Module Catalogues

Advanced Computer Vision

Module Title Advanced Computer Vision
Module Level Level 4
Module Credits 5

Aims and Fit of Module

In the field of robotics, computer vision powered by deep neural networks plays a vital role in enabling intelligent systems to perceive and interpret their surroundings with precision and reliability. This module aims to provide an integrated understanding of how deep learning models support perception and decision-making in robotic systems. It introduces key theoretical concepts, architectures, and practical design principles that underpin modern vision-based robotics, with particular attention to emerging large-scale vision–language models such as CLIP, LLaVA, and LoRA.

The module further aims to situate these developments within the broader evolution of multimodal and generative AI, strengthening students’ ability to critically engage with current and future trends in the field. Enhanced supervised lab sessions will offer guided, hands-on opportunities to apply these methods in realistic robotics contexts, including recent advances in robot learning and embodied AI—such as reinforcement and imitation learning, diffusion-based policy generation, and robotic foundation models.
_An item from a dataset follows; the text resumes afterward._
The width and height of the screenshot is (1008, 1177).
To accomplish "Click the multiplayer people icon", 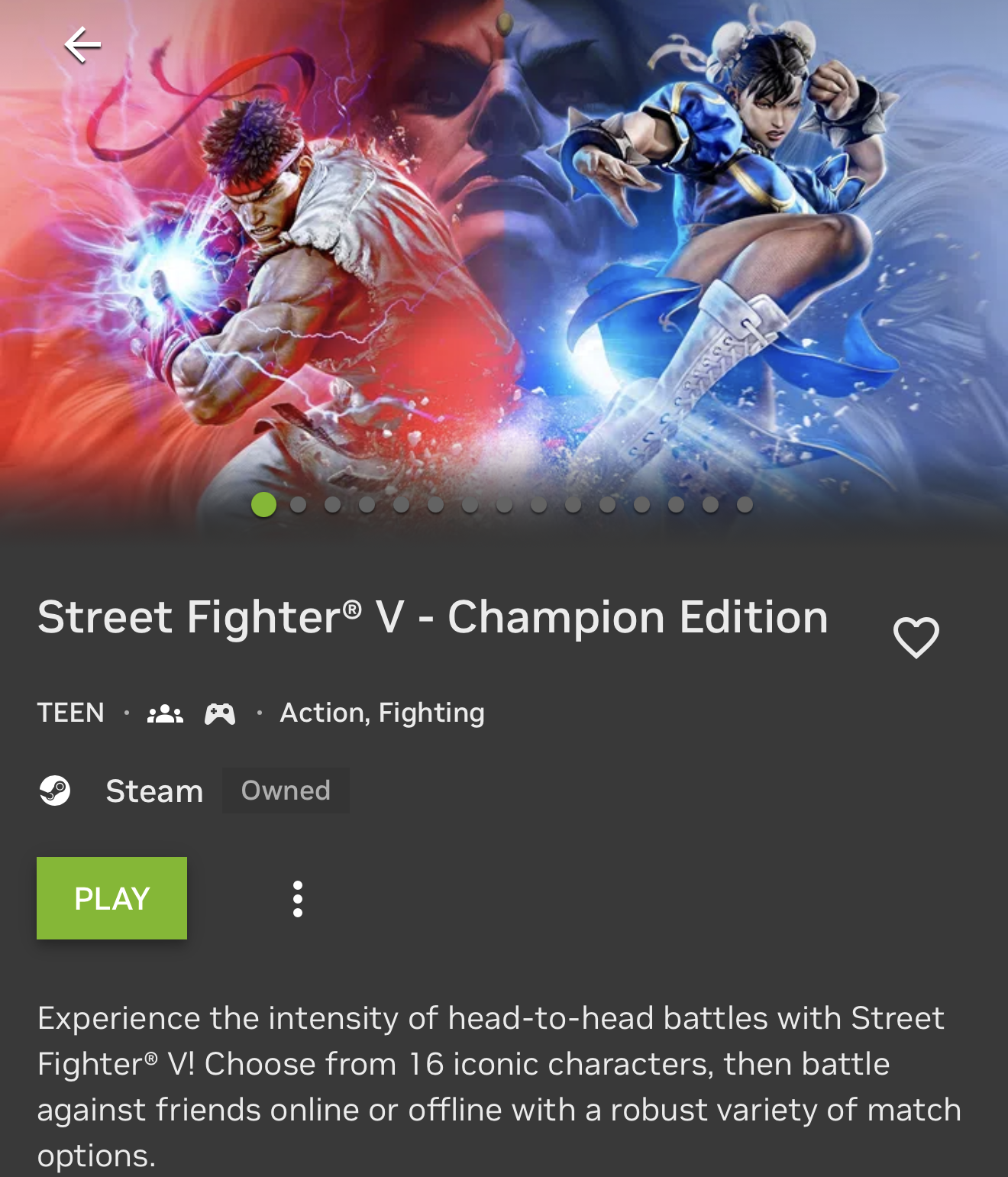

More specifically, this module shall enable students to:
1. Understand how computer vision contributes to autonomous perception, learning, and control in robotics.
2. Appreciate the relationships between classical deep learning architectures (e.g., CNNs, RNNs, ViTs, GANs, VAEs, and Diffusion Models) and their applications in intelligent and embodied robotic systems.
3. Engage critically with emerging multimodal, vision–language, and robotic foundation models to recognize their significance and implications for future robotics and AI development.

Learning outcomes

A. Configure and operate remote Linux/Ubuntu GPU environments and build reproducible PyTorch pipelines with environment management, SSH/terminal, scripting, distributed and mixed precision, as well as version control, etc. 
B. Analyze image formation (lighting, color, sampling/scale) and design filtering/enhancement for downstream vision tasks. 
C. Formulate vision problems and design trainable models with appropriate losses, optimization, and regularization; implement reliable training workflows. 
D. Build, fine-tune, and evaluate CNN- and Vision Transformer–based systems for classification, detection, and segmentation, comparing accuracy–efficiency trade-offs. 
E. Train or adapt generative models (VAE, GAN, diffusion) for restoration/synthesis; evaluate with standard metrics for generative vision models; explain foundations and common architectures of vision–language models (e.g., CLIP) and their limitations. 
F. Understand the basics of robot learning: the perception–action loop, core approaches (reinforcement learning, imitation learning, model-based planning), sim-to-real challenges, and the role of emerging robotic foundation models.

Method of teaching and learning

The teaching philosophy of the module follows very much the philosophy of Syntegrative Education. This has meant that the teaching delivery pattern, which follows more intensive block teaching, allows more meaningful contribution from industry partners. This philosophy is carried through also in terms of assessment, with reduction on the use of exams and increase in coursework, especially problem-based assessments that are project focused. The delivery pattern provides space in the semester for students to concentrate on completing the assessments.

This module is delivered with a combination of delivery in lectures, laboratory exercise, tutorials and a seminar at the end of the delivery.

The concepts introduced during the lecture are illustrated using step-by-step analysis of practical training, complete case studies and live programming tutorials.

In the laboratory practice, students will have opportunities to solve a set of exercises during the laboratories under the supervision of the lecturer and the teaching assistant.

At the end of each week, there will be a tutorial to emphasize keynotes that have been discussed in lectures and laboratory practice during that week.

At the end of the delivery, there will be a seminar to review the whole module delivery.